Problem to solve: Rewrite the paragraph in the coral genetics text that begins "Understanding the connectivity of species" as a shorter list that keeps its main facts.

Population genetics of a habitat-forming scleractinian coral in the mesophotic and deep-sea of the Red Sea

Understanding the connectivity of species is fundamental to identifying population units and implementing conservation actions. During the last years, population genetic patterns of shallow (less than 30 m depths) reef taxa have been increasingly investigated in the Red Sea, providing evidence of dispersal breaks and the role of environmental gradients in shaping the distribution and connectivity of shallow-water reef organisms. Nevertheless, dynamics for the mesophotic and deep-sea fauna remain largely unexplored in this basin. Here, we collected coral colonies of the habitat-forming species Dendrophyllia sp. at depths between 78 and 344 m across nine areas of the Saudi Arabian Red Sea, covering 1,400 km of overwater distance, from the Gulf of Aqaba to the Farasan Islands. By applying a Restriction-site Associated DNA Sequencing (RADseq) approach, we gathered genetic information on 62 individuals at 7,247 putatively neutral SNPs. Population structure analyses suggested the presence of two distinct clusters, a northern and a southern one, with individuals collected at latitudes between 20.5N and 22.0N showing an admixed signal with a major assignment to the southern cluster. The genetic connectivity of the scleractinian Dendrophyllia sp. was strongly determined by an isolation by distance pattern while, considering environmental parameters, differences in dissolved oxygen concentration, rather than in salinity and temperature, correlated with the population differentiation. Out of the 29 candidate outlier SNPs potentially under selection between the two clusters, we found loci putatively involved in energy metabolic processes and response to stress, including for example hypoxia. This study represents the first population genetic assessment of a deep-sea taxon of the Red Sea and suggests that the peculiar geological, ecological, and environmental conditions in the Farasan Banks (southern Red Sea) may influence the dispersal of the investigated coral species. Furthermore, these results provide basic knowledge for the identification of large-scale mechanisms determining the connectivity of deep-sea benthic organisms in the Red Sea to better inform monitoring and conservation strategies.

Given records:
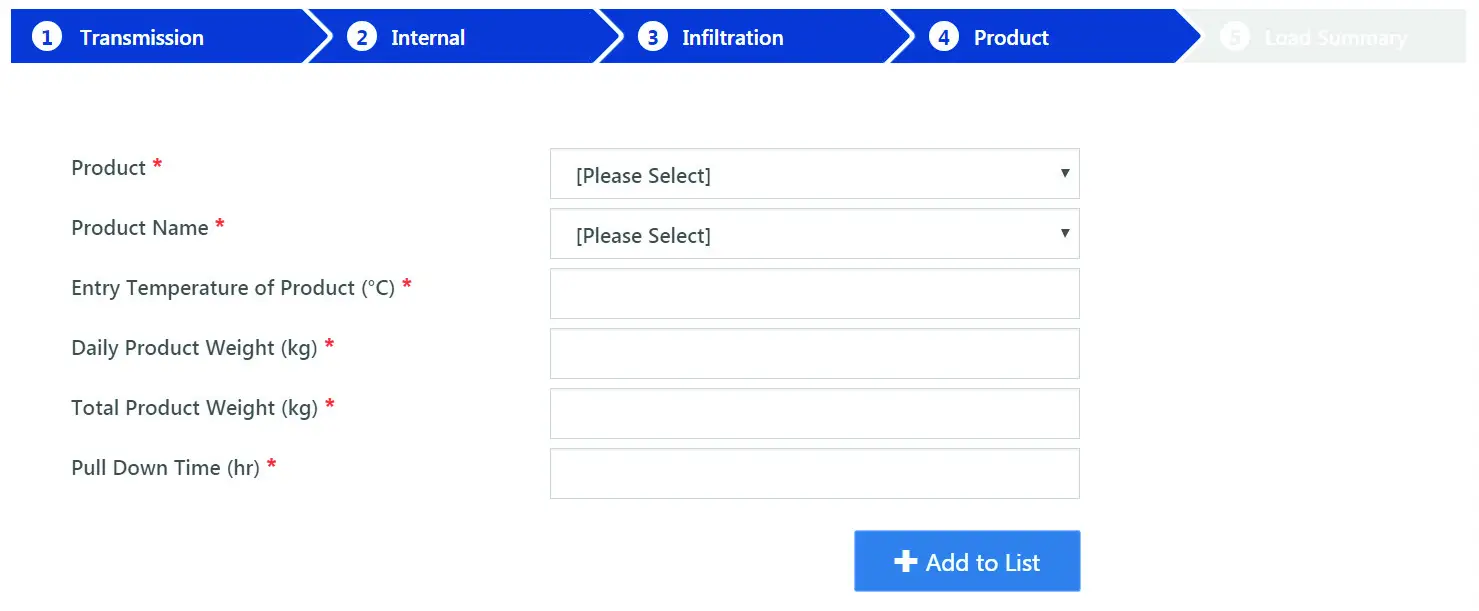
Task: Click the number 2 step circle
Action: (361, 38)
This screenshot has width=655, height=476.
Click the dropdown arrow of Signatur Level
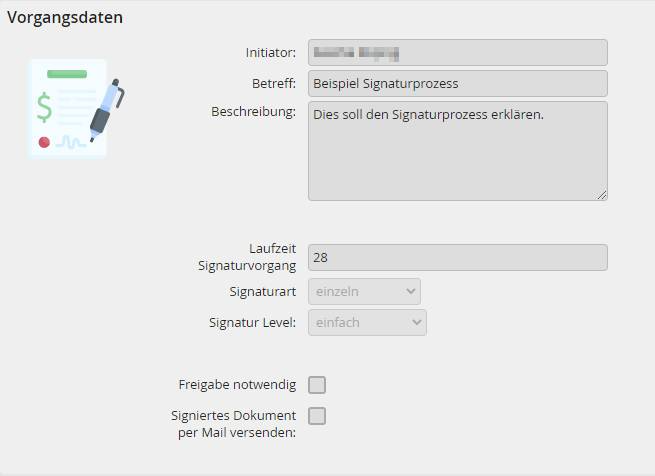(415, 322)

Exercise result:
- Species connectivity is key to identifying population units and planning conservation.
- In the Red Sea, studies have examined shallow reef taxa (less than 30 m), but mesophotic and deep-sea fauna remain largely unexplored.
- Colonies of the habitat-forming coral Dendrophyllia sp. were collected at 78–344 m in nine areas of the Saudi Arabian Red Sea, spanning 1,400 km from the Gulf of Aqaba to the Farasan Islands.
- RADseq produced data on 62 individuals at 7,247 putatively neutral SNPs.
- Two clusters emerged, a northern and a southern one. Individuals from 20.5N–22.0N were admixed and assigned mostly to the southern cluster.
- Connectivity followed isolation by distance. Among environmental factors, dissolved oxygen correlated with differentiation, while salinity and temperature did not.
- Of 29 candidate outlier SNPs, some loci are putatively linked to energy metabolism and stress response, including hypoxia.
- This is the first population genetic study of a Red Sea deep-sea taxon. It suggests that conditions in the Farasan Banks may affect the coral's dispersal.
- The results can inform monitoring and conservation of deep-sea benthic organisms in the Red Sea.